═══ Selected passage ═══
Challenge to education – The Statesman

Ayear ago, most stakeholders in the education process were blindsided by the realization that closure of educational institutions were to be for an indefinite period. Accepting that education had to be carried out in the virtual medium, there was overnight a flood of online platforms catering to the newfound necessity of contacting the student community and keeping a semblance of education going under severe socio-economic conditions. The immediate crisis that came to the fore tore across the student community and the proverbial divide between the haves and have-nots was put into the sharpest focus, unseen across generations.

Dependence on the internet and suitable and expensive mobility equipment immediately threw almost half of the nations student population out of the educational system. Compounded by the fact that sudden closure of establishments rendered millions without the basic necessities of existence, it was a foregone conclusion that poverty would push another 30 per cent of the student population out of the reach of educational institutions. Effectively, within a month, the active student population of the country shrunk by 80 per cent and by June 2020 it was a foregone conclusion that most of the dropouts would be unable to return to the fold in the near future.

For a country whose policy makers and stakeholders had been exerting themselves continuously to bring down student drop-outs to single digit percentages, the sudden turn of events annulled decades of painstaking reach-out to bring in inclusive education across the country. Also, the sudden closure of educational institutions and the consequent mass dropouts across the country rendered the newly framed National Educational Policy practically infructuous in the short and medium run. The crisis is not limited to our country with UNESCO figures claiming a total drop-out number of 1.6 billion children on a modest estimate.

Such dropout figures are not limited to south Asia or sub-Saharan Africa but encompass countries as diverse and advanced as the middle-income economies of Brazil, Argentina, Mexico, Spain and Portugal. Clearly, Covids impact on education is not merely universal but is also incomprehensible in its extent, range and depth. In order to frame recovery policies, comprehensive data-mining efforts have been planned and are under various stages of implementation. The chief among them is the UNESCO-UNICEFWorld Bank joint survey on National Educational Response to Covid-19 School Closures and the Covid-19 Global Educational Recovery Tracker, a new tool developed in partnership by Johns Hopkins Universitys e-School+ Initiative, UNICEF and the World Bank.

The primary focus of this global outreach is to monitor school reopening and aid recovery planning efforts in more than 200 countries and territories. Initial data, as of April 2021 reveal that more than 168 million children globally have been shut out of any form of in-person learning for almost an entire year. Alarmingly, this figure does not include the children who have dropped out of school entirely as a result of the pandemic. Covid-induced educational disruptions in India are increasingly bringing out other equally serious manifestations of the harm inflicted by the pandemic on education.

While active involvement of the mobile service providers and equipment manufacturers for communication devices have mitigated the hardship to the student community to a large extent by increasing the coverage of mobile services and availability of cheaper equipment, it is increasingly becoming clear that education and assessment in the virtual medium are exposing their own patterns of disruptions, most of which threaten to expand to life-long cognitive debilities.
═══ Exercise data ═══
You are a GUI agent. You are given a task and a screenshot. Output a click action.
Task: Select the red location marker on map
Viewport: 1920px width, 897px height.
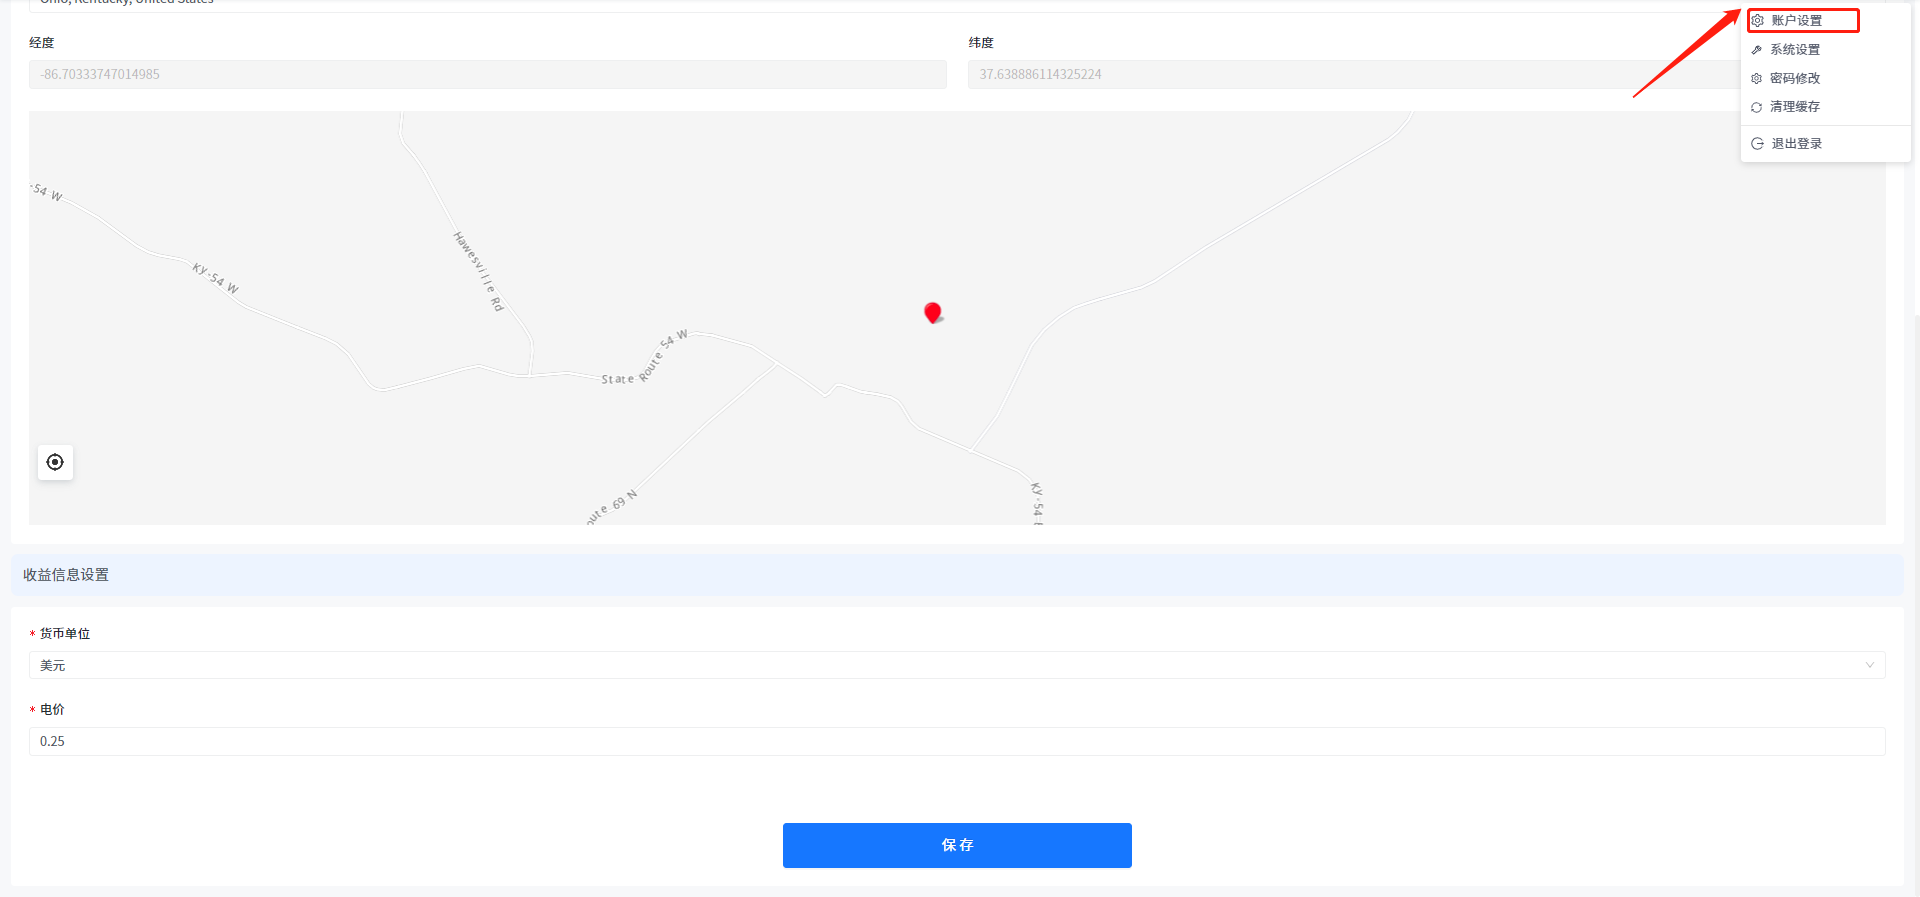coord(932,313)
═══
◆ Problems to solve ◆
a) Print the stretch of the editorial on Covid's challenge to education from "For a country" through "a modest estimate.", keeping every word unchanged.
b) In the editorial on Covid's challenge to education, how many children worldwide had been shut out of all in-person learning for almost a year as of April 2021?
c) Summarize the editorial on Covid's challenge to education in two sentences.
The data placed after the editorial on Covid's challenge to education have no role in this work.

◆ Answers to the problems ◆
a)
For a country whose policy makers and stakeholders had been exerting themselves continuously to bring down student drop-outs to single digit percentages, the sudden turn of events annulled decades of painstaking reach-out to bring in inclusive education across the country. Also, the sudden closure of educational institutions and the consequent mass dropouts across the country rendered the newly framed National Educational Policy practically infructuous in the short and medium run. The crisis is not limited to our country with UNESCO figures claiming a total drop-out number of 1.6 billion children on a modest estimate.

b) More than 168 million children.

c) When Covid-19 closed schools and moved education online, dependence on internet access and expensive devices, together with poverty, drove a large share of the country's students out of the educational system and undid decades of work toward inclusive education. The crisis is global, and joint tracking efforts involving UNESCO, UNICEF, the World Bank and Johns Hopkins University aim to monitor reopening and aid recovery planning, while virtual teaching and assessment are revealing disruptions that threaten life-long cognitive harm.